AI was used to help align the microscope images and the MRI scans, accounting for the differences between the two techniques and ensuring that the pieces did not overlap or have gaps in between them. A total of 333 brain regions were then labelled on the digital 3D models of each of the five brains, a process greatly accelerated by AI that would have taken decades if done manually.

“NextBrain is the culmination of years of effort to bridge the gap between microscope imaging and MRI. By combining high-resolution tissue data with advanced AI techniques, we’ve created a tool that allows researchers to analyse brain scans in a level of detail that was previously unattainable,” said Dr Juan Eugenio Iglesias, senior author of the study from UCL Medical Physics & Biomedical Engineering and Massachusetts General Hospital/Harvard Medical School.

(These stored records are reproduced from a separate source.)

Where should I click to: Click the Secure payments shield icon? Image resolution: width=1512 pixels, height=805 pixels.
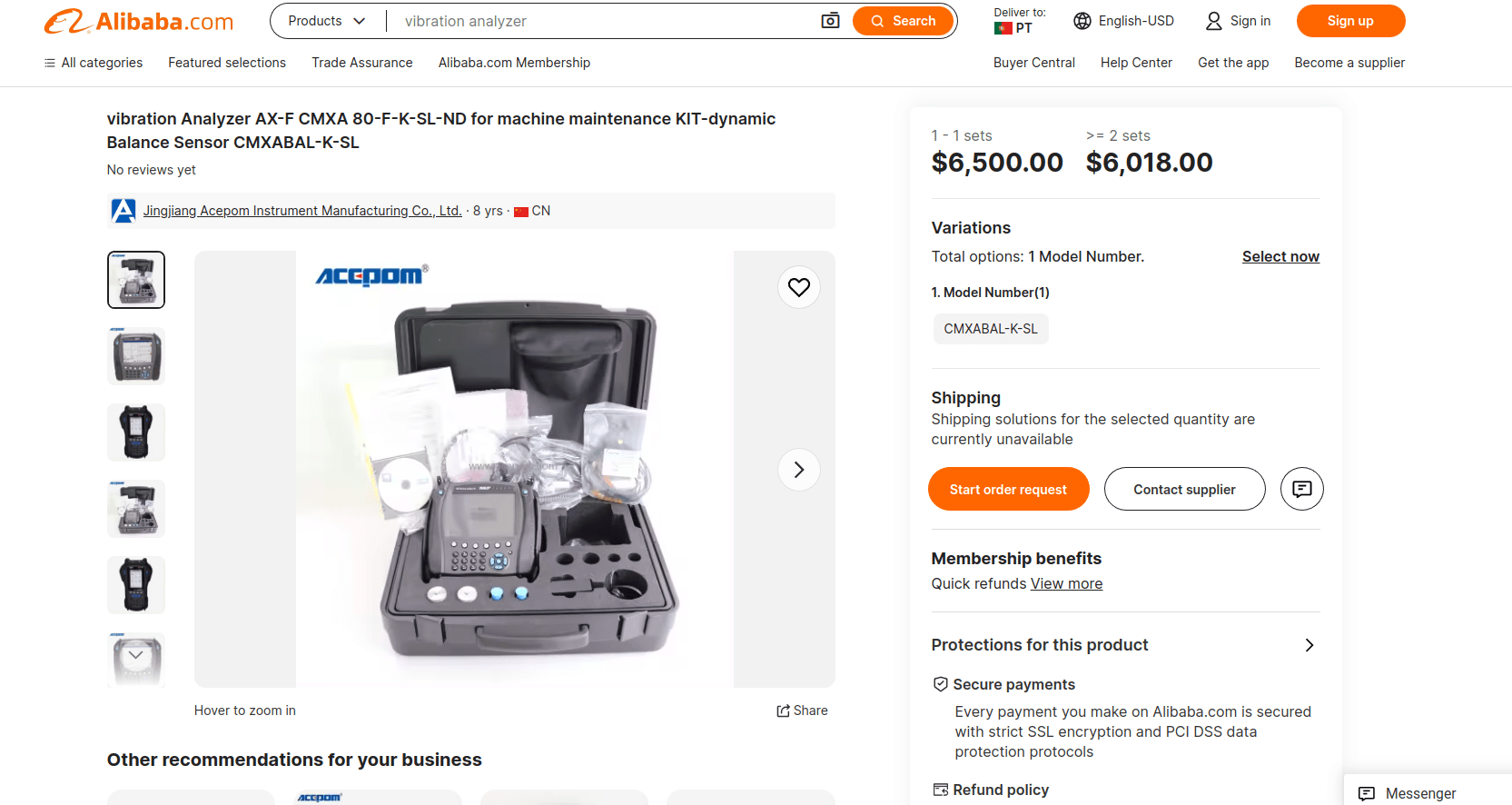tap(939, 683)
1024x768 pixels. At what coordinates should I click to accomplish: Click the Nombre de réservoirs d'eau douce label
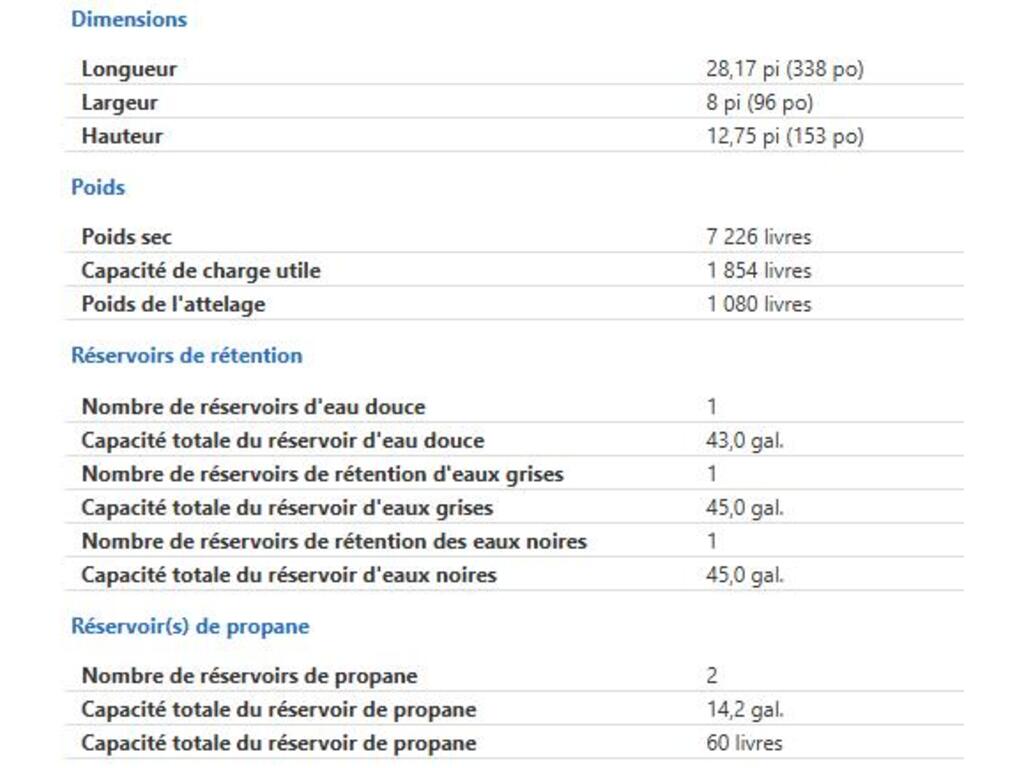(253, 407)
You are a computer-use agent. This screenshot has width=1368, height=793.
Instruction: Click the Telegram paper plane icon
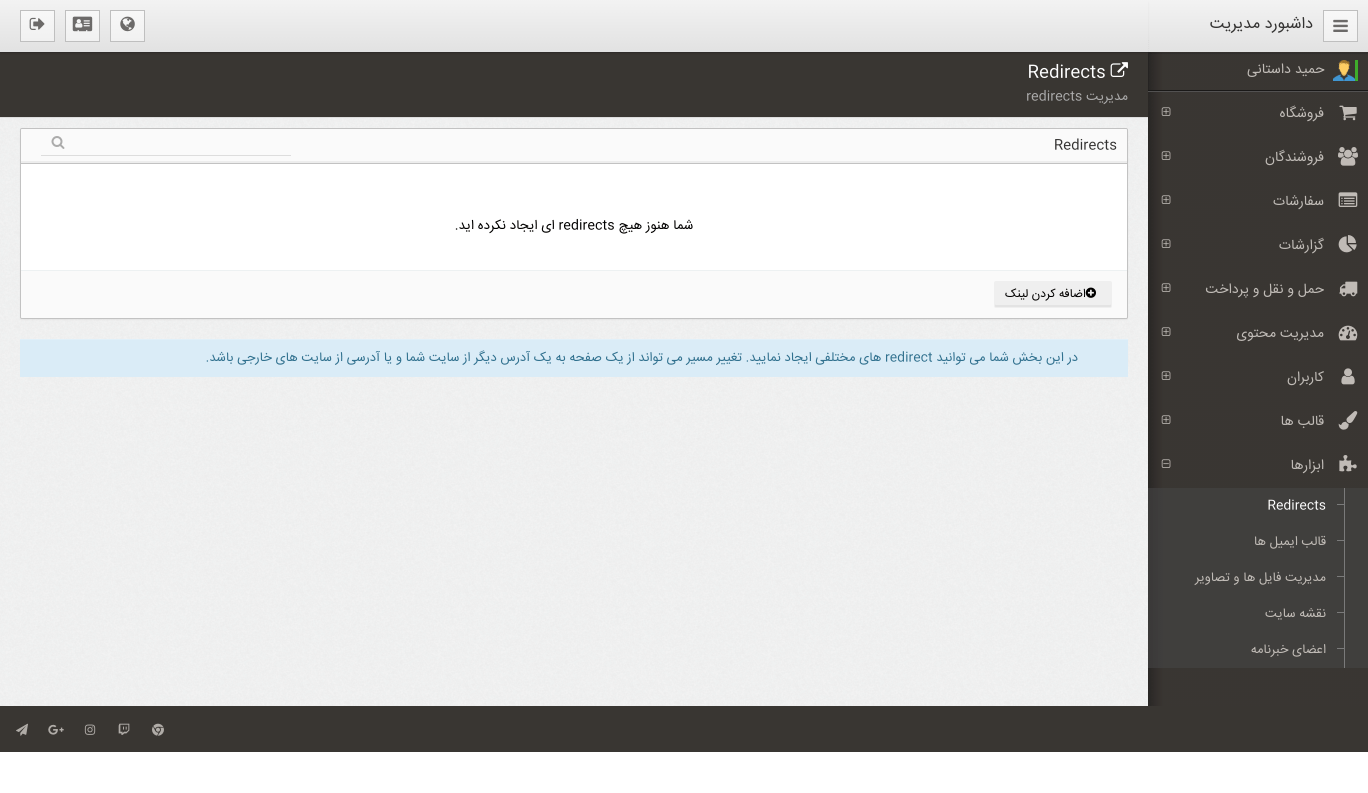pyautogui.click(x=22, y=730)
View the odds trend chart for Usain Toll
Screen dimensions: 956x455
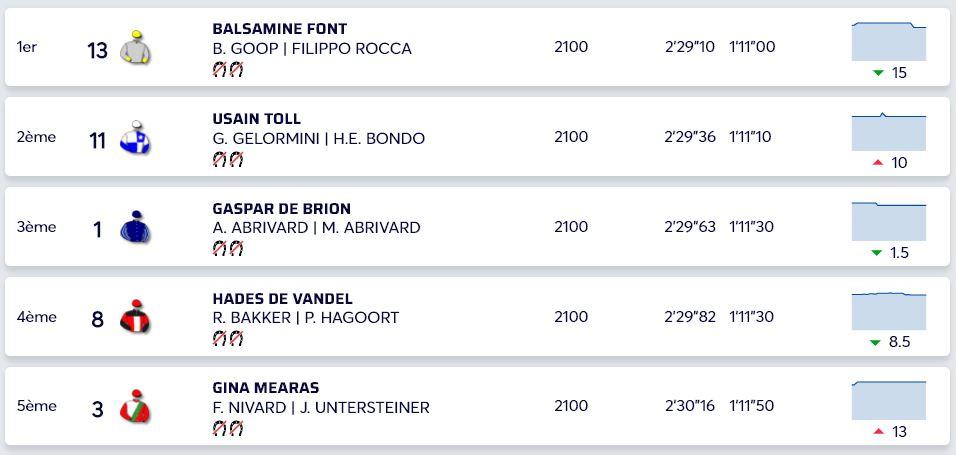pos(889,131)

The resulting atlas, which is an average of the five brain models, is generalisable to all adult humans, meaning it can be used to automatically infer details from MRI scans of living or deceased subjects.
NextBrain was successfully tested on thousands of MRI datasets, demonstrating the ability to reliably identify brain regions across diverse imaging conditions and scanner types. In one experiment, the researchers applied NextBrain to over 3,000 MRI scans of living individuals to investigate age-related changes in brain volume.
“Our goal by building this atlas was to enable researchers to identify hundreds of brain regions in living patients quickly and consistently, while maintaining the fine-grained anatomical accuracy of microscope data,” said Dr Zane Jaunmuktane, an author of the study from UCL Queen Square Institute of Neurology and the Queen Square Brain Bank for Neurological Disorders.
The creators of the atlas, which is freely available, hope it will ultimately help to accelerate discovery in brain science and its translation into better diagnosis and treatment of conditions such as Alzheimer’s. All underlying data, tools and annotations used in NextBrain have been released openly through the FreeSurfer neuroimaging platform.